Tom Emmer, U.S. Representative from Minnesota, argued at a March 11 hearing that central bank digital currencies (CBDCs) could undermine American values by enabling unnecessary financial surveillance.
He reintroduced the CBDC Anti-Surveillance State Act on March 6, aiming to prevent future U.S. administrations from launching a CBDC without Congressional approval. Emmer emphasized that CBDCs could lead to government overreach, threatening citizens’ privacy.
During the same hearing, Paxos CEO Charles Cascarilla called for consistent global stablecoin regulations to avoid regulatory arbitrage and ensure fair competition. Emmer, advocating for stablecoins, highlighted their potential to bring traditional finance onto the blockchain while preserving privacy. He argued that stablecoin legislation should be prioritized alongside anti-CBDC efforts.
Emmer also stressed that the development of stablecoins could help bridge the gap between the traditional financial system and the decentralized economy, offering more secure and efficient financial transactions. He noted that a balanced approach to stablecoin regulation would allow for growth and innovation while protecting consumers from potential risks associated with digital currencies.

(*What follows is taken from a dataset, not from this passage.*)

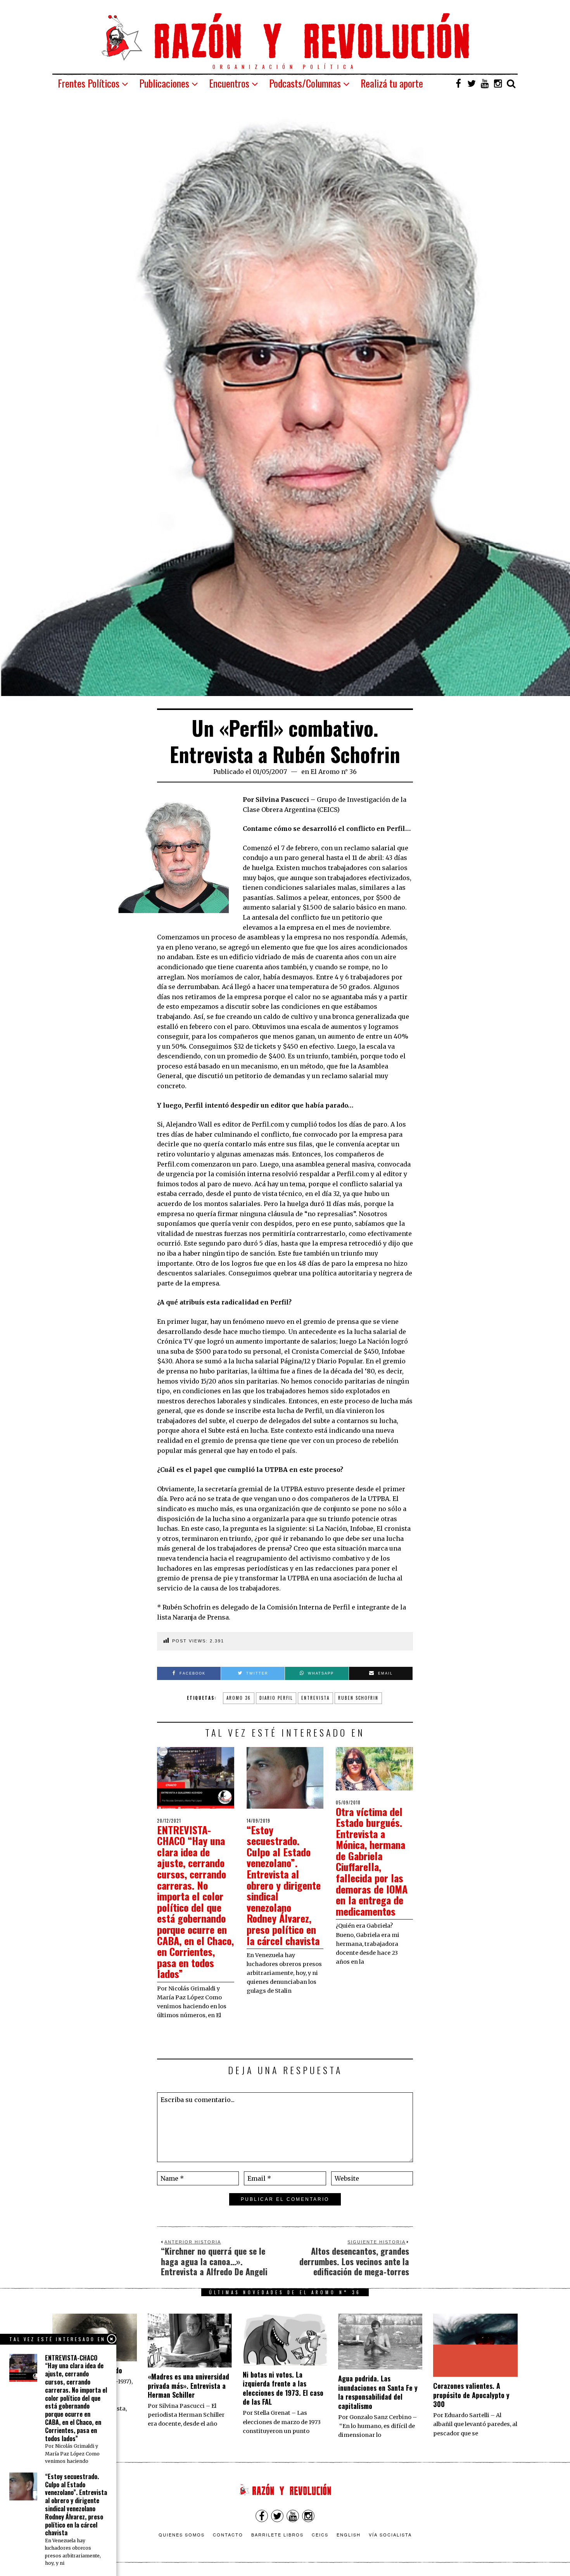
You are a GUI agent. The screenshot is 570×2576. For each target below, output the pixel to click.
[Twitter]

Additionally, the Center for Political Accountability (CPA) raised concerns over the growing political influence of crypto companies, revealing that they spent $134 million on the 2024 U.S. elections, potentially destabilizing regulatory frameworks. This influx of political spending highlights the mounting power of the crypto sector and its ability to sway policy decisions, adding another layer of complexity to the future of digital currency regulation.